After several hours of drawing a sexy clown, we went with Julia’s friends Nadine and Lisa (who had also been at Dr Sketchy’s) to Meet my pal Bosco at HENRY’s HUNAN, where we all enjoyed a tasty dinner and several hours of pleasant conversation.

 

Here’s a Pin-up I just finished last night for John Hoffman‘s NUN WITH TWO GUNS comic book, which is the culmination of several years of doodling on his part. A while back, John co-created this character with his buddy Warwick J Caldwell, and now, after a few years of random drawings by both of them, she finally has her own story, completely written and drawn by John this time around. It will debut at the APE indie comics show here in San Francisco, two weeks from now on October 1st-2nd. I will be exhibiting there myself, and it just so happens that my table, #108, will be next to John’s, at #107. Fun!

Having been asked to draw my version of a no-nonsense gun-nun, naturally I got into the mood by remembering my own beat-downs at the hands of the bad-assed old nuns at my Catholic primary school (none had any guns, thankfully, or I might not be here today). I began by thumb-nailing poses of a gun-toting nun; either blazing away, or crouched atop a cathedral gargoyle. THE DARK KNIGHT in a habit.

Then, realising that such action stuff would surely be covered in either the story itself or the OTHER pin-ups, I started thinking less GUN and more NUN. What would the inner-life of a vampire-hunter nun be like? Maybe she prays with the guns, which have been consecrated and each named for a warrior angel from the bible. Being Catholic, no matter how much she hates those VAMPIRES, there’ll be GUILT about killing them. She wraps THORNS around the hand grips (seen in bottom panel) and when she shoots the demons, she is punished for her sins too.
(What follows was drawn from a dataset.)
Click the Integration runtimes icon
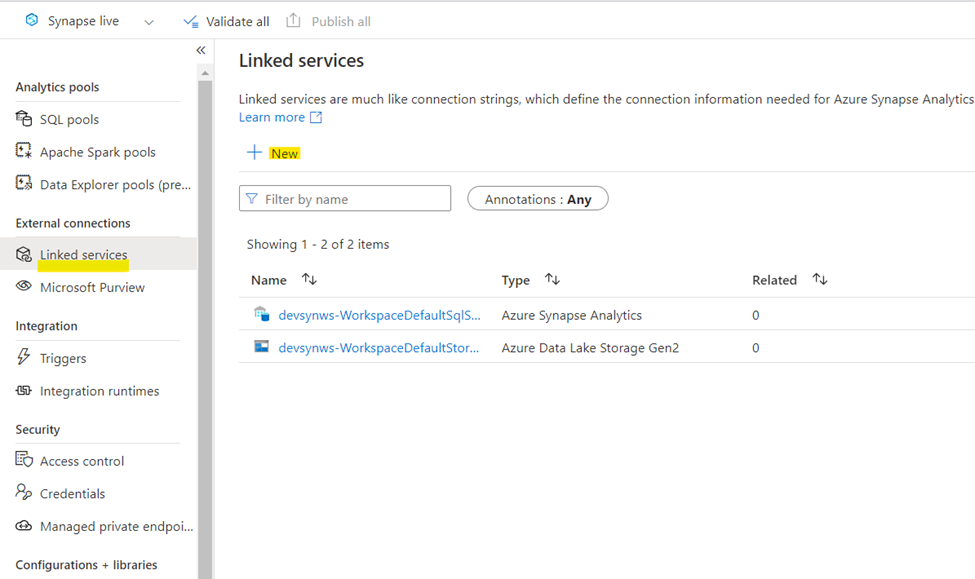This screenshot has width=975, height=579. [24, 391]
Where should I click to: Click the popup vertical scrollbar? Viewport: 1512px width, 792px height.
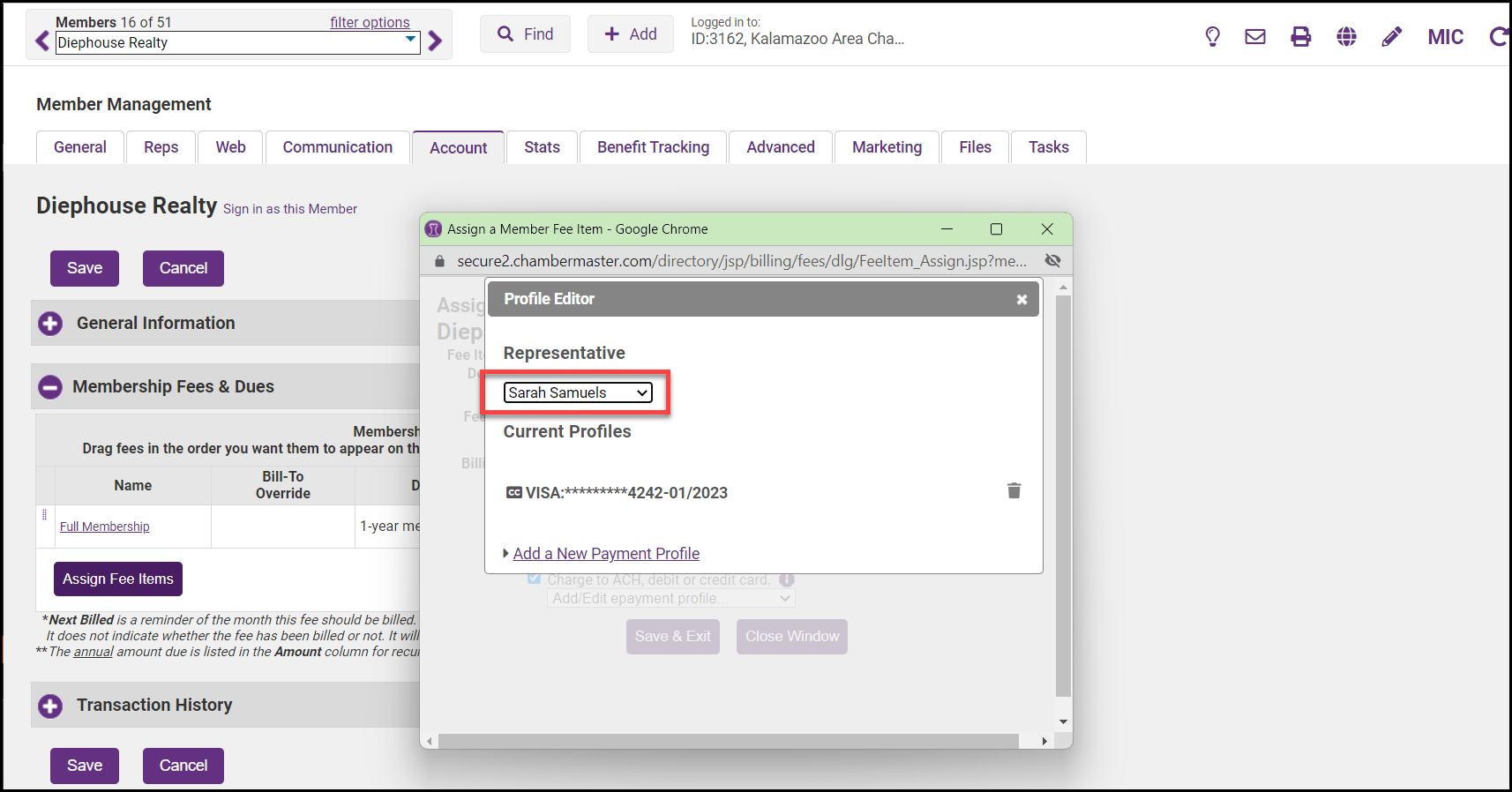[x=1063, y=494]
I thumb-nailed more ideas, and had a hard time deciding which to finalise. Then, researching online, I saw photos of stained glass windows, which were medieval Catholic COMICS if you think about it; telling stories in a visual (and multi-panelled) way, and I decided to use as many of the thumbnails as I could, in one pin-up. I wanted to draw the guns covered in Catholic charms, like those MILAGRO CRUCIFIXES you see in Mexico, and should have added some blood dripping from her hands, but I ran out of time. With all my fiddling, I just got the pin-up to John in the nick of time. Given to him last night, the book is at the printers today!